— Exercise materials —

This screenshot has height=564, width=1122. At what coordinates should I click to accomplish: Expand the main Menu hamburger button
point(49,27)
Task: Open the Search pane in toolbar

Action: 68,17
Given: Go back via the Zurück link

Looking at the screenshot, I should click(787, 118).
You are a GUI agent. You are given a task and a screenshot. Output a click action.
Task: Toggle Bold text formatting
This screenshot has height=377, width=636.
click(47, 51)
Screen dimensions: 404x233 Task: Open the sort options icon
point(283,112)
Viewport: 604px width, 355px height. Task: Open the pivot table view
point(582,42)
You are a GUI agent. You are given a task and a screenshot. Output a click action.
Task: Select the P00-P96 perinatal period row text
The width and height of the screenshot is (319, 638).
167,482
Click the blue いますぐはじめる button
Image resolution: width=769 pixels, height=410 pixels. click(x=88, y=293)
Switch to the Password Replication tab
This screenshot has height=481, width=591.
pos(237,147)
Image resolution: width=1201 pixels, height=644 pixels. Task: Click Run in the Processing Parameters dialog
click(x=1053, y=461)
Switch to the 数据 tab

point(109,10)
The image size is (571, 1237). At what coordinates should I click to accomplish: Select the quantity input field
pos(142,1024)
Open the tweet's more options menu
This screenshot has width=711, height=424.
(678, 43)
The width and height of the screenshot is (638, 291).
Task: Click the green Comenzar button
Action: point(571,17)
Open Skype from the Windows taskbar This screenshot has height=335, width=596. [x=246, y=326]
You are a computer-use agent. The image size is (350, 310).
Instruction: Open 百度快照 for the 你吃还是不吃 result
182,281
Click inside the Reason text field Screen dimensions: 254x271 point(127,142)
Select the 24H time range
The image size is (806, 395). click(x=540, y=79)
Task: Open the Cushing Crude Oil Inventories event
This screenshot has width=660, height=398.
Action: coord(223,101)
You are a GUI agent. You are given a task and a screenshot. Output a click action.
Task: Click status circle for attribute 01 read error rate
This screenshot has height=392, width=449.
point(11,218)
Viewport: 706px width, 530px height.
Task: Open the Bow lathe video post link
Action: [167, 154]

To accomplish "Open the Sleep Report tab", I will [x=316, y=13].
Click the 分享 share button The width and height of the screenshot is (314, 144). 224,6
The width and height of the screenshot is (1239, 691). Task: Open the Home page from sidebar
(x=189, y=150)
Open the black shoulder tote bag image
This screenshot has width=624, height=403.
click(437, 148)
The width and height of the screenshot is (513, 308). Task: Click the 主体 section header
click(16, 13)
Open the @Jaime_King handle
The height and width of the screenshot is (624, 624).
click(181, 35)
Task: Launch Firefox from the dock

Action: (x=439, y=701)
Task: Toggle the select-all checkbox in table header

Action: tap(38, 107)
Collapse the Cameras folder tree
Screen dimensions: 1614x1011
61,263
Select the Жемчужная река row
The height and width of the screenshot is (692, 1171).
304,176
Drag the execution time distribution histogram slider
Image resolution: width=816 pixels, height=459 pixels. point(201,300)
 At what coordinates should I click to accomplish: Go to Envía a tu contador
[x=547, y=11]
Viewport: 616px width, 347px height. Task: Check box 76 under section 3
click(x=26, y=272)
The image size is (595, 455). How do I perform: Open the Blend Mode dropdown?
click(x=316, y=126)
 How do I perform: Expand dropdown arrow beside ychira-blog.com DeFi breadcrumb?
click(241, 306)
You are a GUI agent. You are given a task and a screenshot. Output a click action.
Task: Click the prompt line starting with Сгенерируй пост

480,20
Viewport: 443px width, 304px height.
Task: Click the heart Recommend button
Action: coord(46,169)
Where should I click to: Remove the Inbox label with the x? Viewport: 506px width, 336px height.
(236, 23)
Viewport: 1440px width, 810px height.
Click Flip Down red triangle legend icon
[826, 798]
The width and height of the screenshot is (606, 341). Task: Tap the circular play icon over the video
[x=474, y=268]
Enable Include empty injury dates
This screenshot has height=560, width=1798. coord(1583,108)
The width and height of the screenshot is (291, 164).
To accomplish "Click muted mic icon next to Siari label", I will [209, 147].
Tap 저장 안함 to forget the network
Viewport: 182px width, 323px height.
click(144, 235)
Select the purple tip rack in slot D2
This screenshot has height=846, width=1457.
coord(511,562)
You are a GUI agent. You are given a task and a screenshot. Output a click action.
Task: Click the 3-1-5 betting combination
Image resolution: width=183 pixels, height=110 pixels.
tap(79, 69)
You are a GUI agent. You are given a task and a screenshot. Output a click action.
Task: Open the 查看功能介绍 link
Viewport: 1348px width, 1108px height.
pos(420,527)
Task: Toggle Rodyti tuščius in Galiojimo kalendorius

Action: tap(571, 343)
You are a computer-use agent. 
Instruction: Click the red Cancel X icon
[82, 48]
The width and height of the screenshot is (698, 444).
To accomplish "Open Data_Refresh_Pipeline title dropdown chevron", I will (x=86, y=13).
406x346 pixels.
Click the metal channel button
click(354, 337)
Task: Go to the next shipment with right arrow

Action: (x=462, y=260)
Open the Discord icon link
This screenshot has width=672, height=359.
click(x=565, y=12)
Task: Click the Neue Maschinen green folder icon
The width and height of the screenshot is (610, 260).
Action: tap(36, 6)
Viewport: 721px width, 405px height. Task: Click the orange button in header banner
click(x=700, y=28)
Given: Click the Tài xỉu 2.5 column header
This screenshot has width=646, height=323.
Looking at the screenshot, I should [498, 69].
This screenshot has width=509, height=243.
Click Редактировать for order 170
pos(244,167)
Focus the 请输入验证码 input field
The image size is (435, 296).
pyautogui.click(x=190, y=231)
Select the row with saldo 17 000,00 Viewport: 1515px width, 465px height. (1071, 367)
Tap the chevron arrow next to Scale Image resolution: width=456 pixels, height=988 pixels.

— The problem —
In the rows above, please lay out everything from the line containing "Click the blue いますぐはじめる button" down to the line containing "Open Skype from", both included, as a Markdown table with the columns No. and Text. Number each line in No., put the line itself in Text, and leave out blank lines.

— Task response —
| No. | Text |
|---|---|
| 1 | Click the blue いますぐはじめる button |
| 2 | Image resolution: width=769 pixels, height=410 pixels. click(x=88, y=293) |
| 3 | Switch to the Password Replication tab |
| 4 | This screenshot has height=481, width=591. |
| 5 | pos(237,147) |
| 6 | Image resolution: width=1201 pixels, height=644 pixels. Task: Click Run in the Processing Parameters dialog |
| 7 | click(x=1053, y=461) |
| 8 | Switch to the 数据 tab |
| 9 | point(109,10) |
| 10 | The image size is (571, 1237). At what coordinates should I click to accomplish: Select the quantity input field |
| 11 | pos(142,1024) |
| 12 | Open the tweet's more options menu |
| 13 | This screenshot has width=711, height=424. |
| 14 | (678, 43) |
| 15 | The width and height of the screenshot is (638, 291). |
| 16 | Task: Click the green Comenzar button |
| 17 | Action: point(571,17) |
| 18 | Open Skype from the Windows taskbar This screenshot has height=335, width=596. [x=246, y=326] |